ABU BAKAR BASHIR (translated): In Islam it is allowed for a husband to beat his wife, if the wife has already been corrected. So there are some steps. First, he should remind and advise his wife. If she still disobeys, then he should leave here, not asking her to sleep together. If she still behaves badly, then he can beat her. But not on her face, not to injure her physically.
However to return to the question of Mahfouz and the assassination attempt:
GEOFF THOMPSON: Abu Bakar Bashir, under Sharia law, how would you punish someone who criticised Islam or the Prophet?

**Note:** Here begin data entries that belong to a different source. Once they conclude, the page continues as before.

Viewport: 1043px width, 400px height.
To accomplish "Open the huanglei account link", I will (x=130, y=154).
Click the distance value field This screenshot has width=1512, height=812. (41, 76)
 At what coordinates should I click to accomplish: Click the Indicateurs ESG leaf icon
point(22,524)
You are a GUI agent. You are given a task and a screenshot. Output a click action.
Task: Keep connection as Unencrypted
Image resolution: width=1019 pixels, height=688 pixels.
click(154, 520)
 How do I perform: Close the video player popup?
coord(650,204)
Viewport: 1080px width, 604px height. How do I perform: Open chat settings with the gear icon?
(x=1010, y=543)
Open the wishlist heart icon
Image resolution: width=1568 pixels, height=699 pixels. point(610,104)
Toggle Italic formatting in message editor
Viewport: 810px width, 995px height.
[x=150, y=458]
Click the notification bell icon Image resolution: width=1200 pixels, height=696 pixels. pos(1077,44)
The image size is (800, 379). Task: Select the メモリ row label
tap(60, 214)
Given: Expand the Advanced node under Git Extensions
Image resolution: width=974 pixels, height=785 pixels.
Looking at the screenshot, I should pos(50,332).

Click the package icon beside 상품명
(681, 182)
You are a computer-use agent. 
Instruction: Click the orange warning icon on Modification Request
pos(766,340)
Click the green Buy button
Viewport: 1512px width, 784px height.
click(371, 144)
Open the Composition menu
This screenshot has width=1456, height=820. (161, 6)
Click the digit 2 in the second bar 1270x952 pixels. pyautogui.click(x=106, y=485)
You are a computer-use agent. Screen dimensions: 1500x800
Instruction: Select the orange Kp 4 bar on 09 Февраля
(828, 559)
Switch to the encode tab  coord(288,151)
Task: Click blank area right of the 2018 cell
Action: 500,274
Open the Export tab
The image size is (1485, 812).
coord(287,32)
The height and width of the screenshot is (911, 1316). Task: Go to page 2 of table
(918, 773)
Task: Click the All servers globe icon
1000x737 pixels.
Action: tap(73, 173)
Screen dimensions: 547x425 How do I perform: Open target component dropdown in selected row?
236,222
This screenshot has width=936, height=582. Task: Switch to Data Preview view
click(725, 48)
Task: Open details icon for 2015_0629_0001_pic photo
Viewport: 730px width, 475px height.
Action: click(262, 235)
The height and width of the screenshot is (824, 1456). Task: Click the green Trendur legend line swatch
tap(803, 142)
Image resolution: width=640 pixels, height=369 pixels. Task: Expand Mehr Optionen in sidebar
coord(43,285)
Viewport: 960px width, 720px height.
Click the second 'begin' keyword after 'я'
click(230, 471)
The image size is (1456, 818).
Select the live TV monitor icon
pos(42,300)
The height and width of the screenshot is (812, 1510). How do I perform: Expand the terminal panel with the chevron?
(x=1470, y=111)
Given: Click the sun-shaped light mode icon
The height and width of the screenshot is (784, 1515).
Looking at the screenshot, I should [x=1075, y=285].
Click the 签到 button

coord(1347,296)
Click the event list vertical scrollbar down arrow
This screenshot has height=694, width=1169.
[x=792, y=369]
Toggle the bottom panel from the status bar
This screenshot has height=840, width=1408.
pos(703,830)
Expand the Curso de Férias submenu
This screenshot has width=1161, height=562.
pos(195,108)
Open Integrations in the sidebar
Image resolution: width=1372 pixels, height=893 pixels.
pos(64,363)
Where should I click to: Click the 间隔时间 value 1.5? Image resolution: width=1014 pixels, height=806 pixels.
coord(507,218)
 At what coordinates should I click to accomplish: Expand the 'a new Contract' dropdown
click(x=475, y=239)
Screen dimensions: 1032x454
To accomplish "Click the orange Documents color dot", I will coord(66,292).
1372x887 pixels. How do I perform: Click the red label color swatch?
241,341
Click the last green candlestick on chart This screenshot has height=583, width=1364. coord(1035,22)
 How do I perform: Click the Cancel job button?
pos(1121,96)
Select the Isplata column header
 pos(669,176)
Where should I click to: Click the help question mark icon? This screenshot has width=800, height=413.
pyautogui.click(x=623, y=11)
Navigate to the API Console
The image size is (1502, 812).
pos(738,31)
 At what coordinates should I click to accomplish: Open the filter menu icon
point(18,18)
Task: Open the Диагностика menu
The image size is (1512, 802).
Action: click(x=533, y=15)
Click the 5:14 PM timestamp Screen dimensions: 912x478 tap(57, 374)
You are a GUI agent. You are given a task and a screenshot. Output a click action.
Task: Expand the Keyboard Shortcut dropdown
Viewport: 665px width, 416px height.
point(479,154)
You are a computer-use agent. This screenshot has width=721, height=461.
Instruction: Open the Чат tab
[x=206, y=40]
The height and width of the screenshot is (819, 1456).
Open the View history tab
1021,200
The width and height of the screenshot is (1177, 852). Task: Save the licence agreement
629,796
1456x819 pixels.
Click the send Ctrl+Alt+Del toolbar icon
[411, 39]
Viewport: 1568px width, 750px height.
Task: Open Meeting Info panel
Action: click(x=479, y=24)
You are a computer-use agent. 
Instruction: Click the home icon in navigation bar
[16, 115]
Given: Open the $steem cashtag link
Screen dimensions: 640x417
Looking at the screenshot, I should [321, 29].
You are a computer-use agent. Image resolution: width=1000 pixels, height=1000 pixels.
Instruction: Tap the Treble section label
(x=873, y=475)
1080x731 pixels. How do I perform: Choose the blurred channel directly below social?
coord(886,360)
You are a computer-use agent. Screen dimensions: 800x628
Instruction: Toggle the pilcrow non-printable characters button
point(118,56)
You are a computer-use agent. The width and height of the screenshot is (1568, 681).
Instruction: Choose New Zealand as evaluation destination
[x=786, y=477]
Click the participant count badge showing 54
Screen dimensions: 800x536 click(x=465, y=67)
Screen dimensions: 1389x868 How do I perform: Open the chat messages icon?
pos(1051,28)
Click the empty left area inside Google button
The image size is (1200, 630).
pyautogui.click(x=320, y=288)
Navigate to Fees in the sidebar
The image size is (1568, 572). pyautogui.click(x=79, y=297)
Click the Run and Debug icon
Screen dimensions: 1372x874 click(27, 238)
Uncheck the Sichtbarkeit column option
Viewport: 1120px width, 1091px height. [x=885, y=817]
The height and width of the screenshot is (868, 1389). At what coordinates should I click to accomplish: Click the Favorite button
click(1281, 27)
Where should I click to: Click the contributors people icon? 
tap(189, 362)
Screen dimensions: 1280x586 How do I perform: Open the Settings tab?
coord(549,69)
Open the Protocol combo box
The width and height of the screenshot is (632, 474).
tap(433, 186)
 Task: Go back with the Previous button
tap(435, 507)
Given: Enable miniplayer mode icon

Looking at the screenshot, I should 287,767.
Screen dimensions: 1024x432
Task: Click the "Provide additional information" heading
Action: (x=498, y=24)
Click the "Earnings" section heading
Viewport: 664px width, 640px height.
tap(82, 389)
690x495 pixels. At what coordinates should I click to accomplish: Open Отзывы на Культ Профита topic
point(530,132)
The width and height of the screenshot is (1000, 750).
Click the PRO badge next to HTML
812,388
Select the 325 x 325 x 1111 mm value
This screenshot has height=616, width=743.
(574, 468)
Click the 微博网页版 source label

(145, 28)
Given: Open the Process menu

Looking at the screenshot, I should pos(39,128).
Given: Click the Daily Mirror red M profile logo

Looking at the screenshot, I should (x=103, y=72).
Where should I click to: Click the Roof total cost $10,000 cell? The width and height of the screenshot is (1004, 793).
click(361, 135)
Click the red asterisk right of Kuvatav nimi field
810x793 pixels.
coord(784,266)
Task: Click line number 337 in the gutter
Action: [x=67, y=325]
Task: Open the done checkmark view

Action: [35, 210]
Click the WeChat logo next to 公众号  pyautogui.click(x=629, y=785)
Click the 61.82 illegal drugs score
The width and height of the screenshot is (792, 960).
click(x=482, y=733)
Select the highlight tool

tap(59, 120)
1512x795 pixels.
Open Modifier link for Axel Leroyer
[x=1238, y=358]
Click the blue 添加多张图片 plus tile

ABU BAKAR BASHIR (translated): To the people who insult the Prophet, they should be first corrected. If the person is a Muslim, he or she should be given advice, so that they’ll ask forgiveness. Otherwise he will be considered an apostate, and in Islam he should be sentenced to death if he doesn’t ask forgiveness and insults the Prophet.
It could not be clearer than that—which recalls yesterday’s publication here of a report of another death threat to Salman Rushdie, which French television had on tape but chooses to cover up. In recognition of the dangers critical authors, like Mahfouz and Rushdie, must face, here, again is the core paragraph:
On October 22, 2005, the France 2 television talk show Tout le Monde en Parle aired an interview with writer Salman Rushdie and French actor and Islamist Sami Nacéri. Left on the cutting room floor was an ugly incident during taping when Nacéri accused Rushdie of debasing Islam. If an imam asked him to kill Rushdie, Nacéri went on, he would himself shoot the bullet into Rushdie’s head. He then pantomimed firing a gun at Rushdie.